Perf counters are super useful. On linux the perf tool (and perf event api) make these usable: https://perf.wiki.kernel.org/index.php/Main_Page

The counters vary per Intel CPU, though the most useful ones are universal (e.g. cycle counts). AMD has similar counters.

soulbadguy · on Dec 13, 2017

ocperf is wrapper around perf provided by someone at intel. At the first run, it downloads a list of counter specific the CPU detected, pretty cool; https://github.com/andikleen/pmu-tools

lallysingh · on Dec 13, 2017

Excellent timing. I'd just updated my performance tool (ppt). https://github.com/lally/libmet

Includes really easy to use performance counter support.

CalChris · on Dec 13, 2017

If you're a low level hacker a reading knowledge of these events is useful but really we should be using VTune as our PME tool. Still, it's possible that a particular event may shed light on a particular piece of code and using an API like PCM.

https://github.com/opcm/pcm

kev009 · on Dec 13, 2017

vtune is first class but most people will be using perf on linux or pmcstat on freebsd so you do need to crossreference a doc like this occasionally when you want to probe a new counter to look for bottlenecks.

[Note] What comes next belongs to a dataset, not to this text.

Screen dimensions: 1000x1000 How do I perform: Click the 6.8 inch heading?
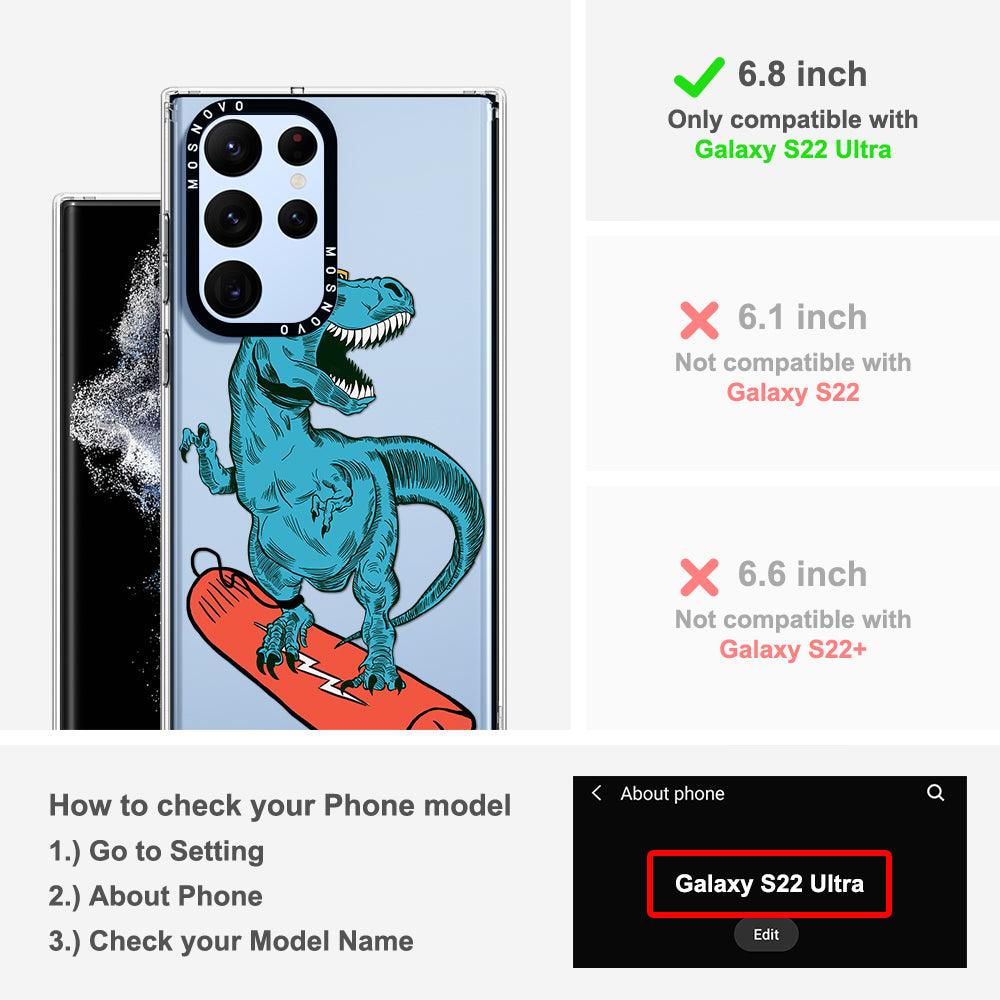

pcm is also quite nice to monitor what an entire system is doing in terms of memory bandwidth, NUMA link traffic, and other package level concerns but doesn't give any kernel or application level tracing like the other tools.

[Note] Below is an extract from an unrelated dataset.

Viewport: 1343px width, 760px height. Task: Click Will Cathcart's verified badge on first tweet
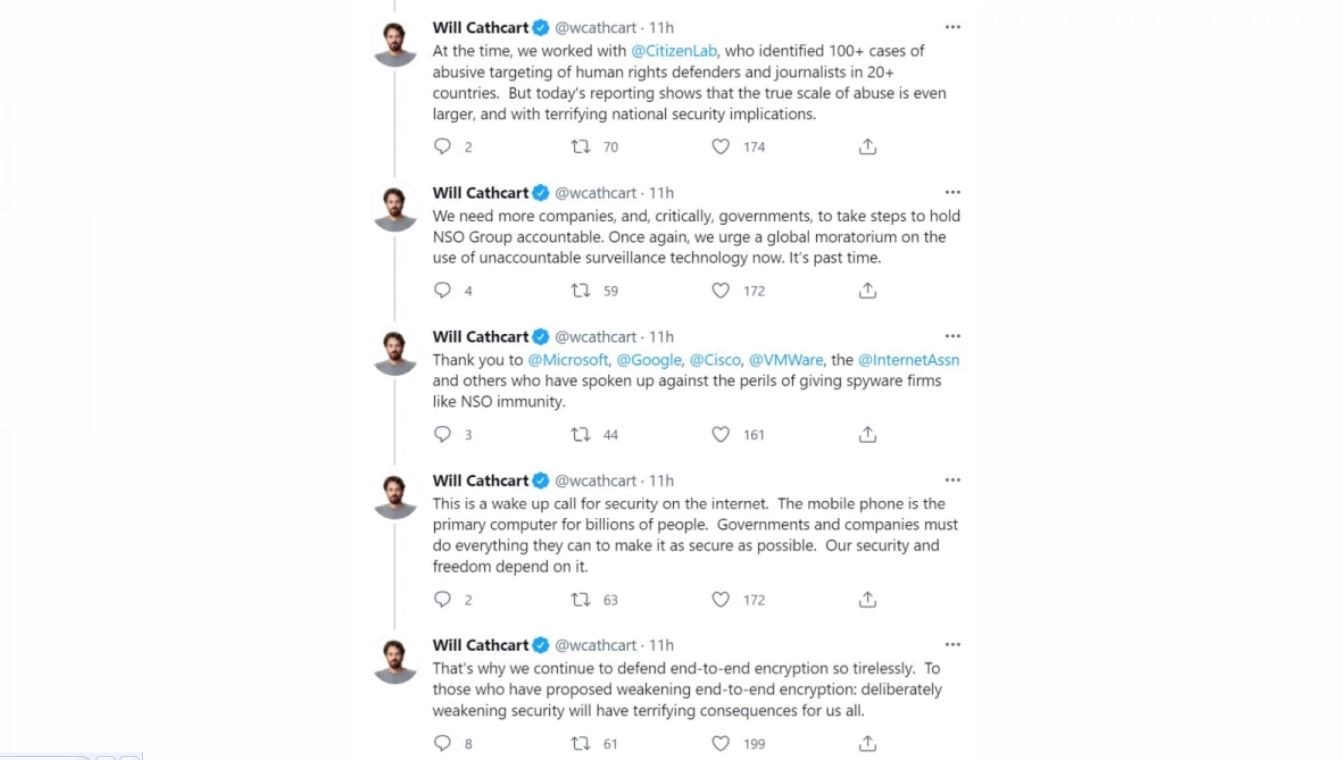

grandmczeb · on Dec 13, 2017

Open question to other commenters: are there hardware performance counters/features that you would like to see implemented but currently aren’t?

_chris_ · on Dec 13, 2017

As a RISC-V core implementer, I'm super interested in answers to this question. Some of the things I've pondered is ways to figure out 1) what branch am I constantly mispredicting and 2) what load is constantly cache-missing. Not sure the best way to expose that to the programmer, particularly in a way that's cheap for most cores.

strstr · on Dec 13, 2017

1) Modern LBR might solve this. LWN has a summary (though I've only skimmed this): https://lwn.net/Articles/680996/

2) Not sure for this, though I can think of some crappy hacks:

--A) Timed LBR mentioned in that LWN article (somewhat indirect, but might get the job done)

--B) use perf counter overflow interrupts (for cache misses) and set the perf counter initial value high (which should let you sample the cache miss locations). This can only tell you if a particular load is making up a large fraction of your overall cache misses (which is probably not super useful).

Edit: Forgot about PEBS, which is really what you want for 2).

lallysingh · on Dec 13, 2017

Unless there's information available now, I'd love to know more about CPU port utilization. Can I determine how to reorder my instructions for better scheduling?

wyldfire · on Dec 13, 2017

Are the uncore features well represented with perf counters? I've been out of the loop for a while but that was one area that was challenging to investigate back in the day.

lallysingh · on Dec 13, 2017

Something like the LBR for cache misses. I'd love to know which IP/address values caused an l3 miss.